Sunday, July 31, 2016

A Great Reckoning, by Louise Penny

In Louise Penny's 12th mystery, A Great Reckoning, Inspector Gamache has taken on the leadership of Montreal's police academy in an effort to root out the corruption that he knows is there. At the same time, he begins an investigation into a map that was found stuffed into the walls of the bistro in his little town of Three Pines. He brings four of the academy students together to help him solve the mystery of the map, and they also become deeply involved in his search for the root of the corruption at the academy.

Louise Penny is a master at creating fascinating characters and revealing their inner struggles. This book also highlights an important part of Canadian history when the map is revealed to be related to soldiers who fought in the First World War. The characters who live in Three Pines add both levity and depth to the story; they include Ruth, a crazy poet, and her pet duck Rosa; Myrna, the book store owner; Clara, an artist; Gabri and Olivier, the bistro owners. Inspector Gamache's wife, Reine-Marie, as well as his daughter and son-in-law continue to figure strongly in the plot. Although I've only read three of the books in the series, I am very fond of these characters and how they've developed from one book to the next. This is one of those series that I find myself compelled to go back and start from the beginning; I can't wait to start!

I received this book at an event sponsored by the Association of American Publishers at the 2016 BookExpo America convention, held at the McCormick Center in Chicago, Illinois.

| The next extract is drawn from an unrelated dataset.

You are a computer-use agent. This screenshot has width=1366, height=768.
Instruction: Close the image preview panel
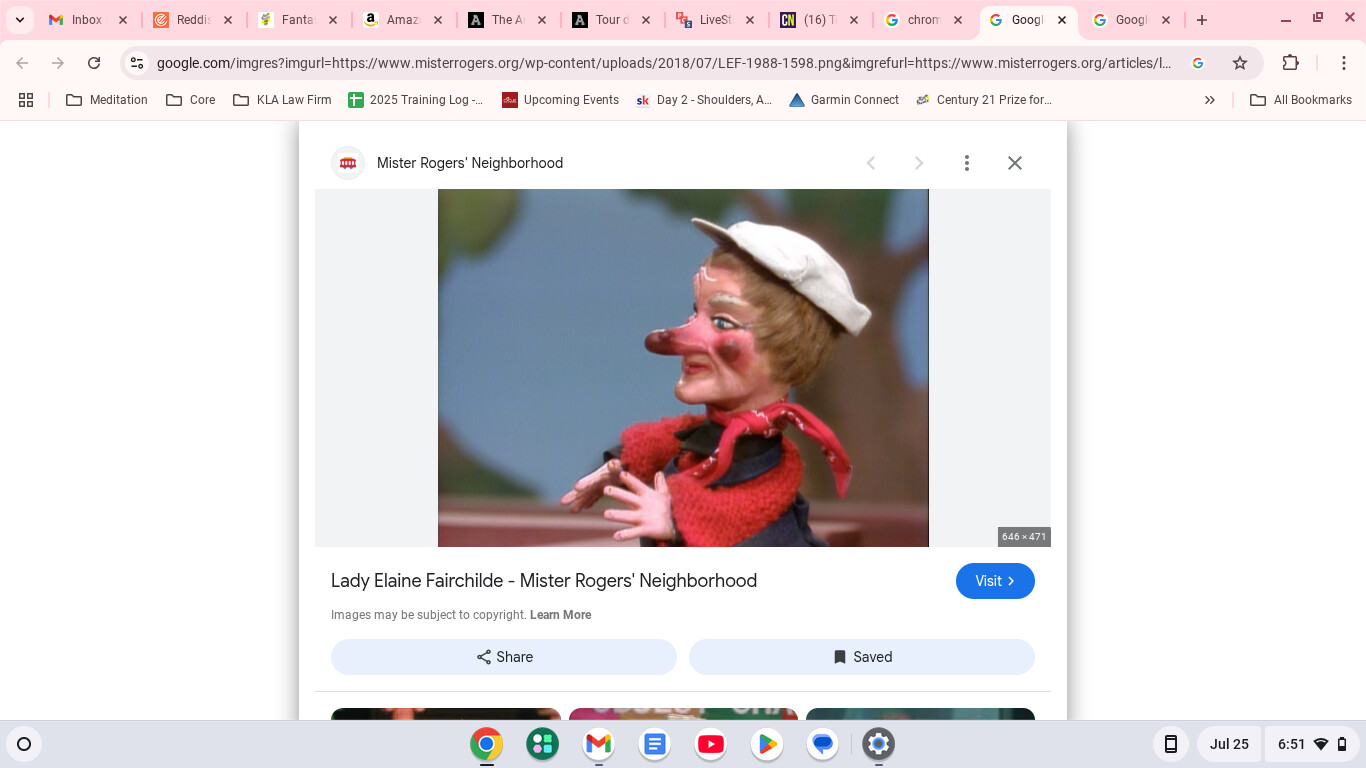1014,163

Louise Penny. A Great Reckoning. New York: Minotaur Books, 2016. Advance Readers' Edition. 389 pages. ISBN 9781250022134.

Saturday, July 30, 2016

Before the Fall, by Noah Hawley

In this riveting, suspenseful novel by Noah Hawley, artist Scott Burroughs and a four-year-old boy are the only survivors of a plane crash off the coast of Long Island. Scott manages to swim to shore with the boy, but then becomes the focus of a media storm that questions how he was the only adult survivor. Was the crash an accident, or was the plane's owner (and the boy's father) the target because of his high-profile position as the owner of a news corporation? Was Scott having an affair with the owner's wife? Was someone after the vast fortune that the boy is set to inherit?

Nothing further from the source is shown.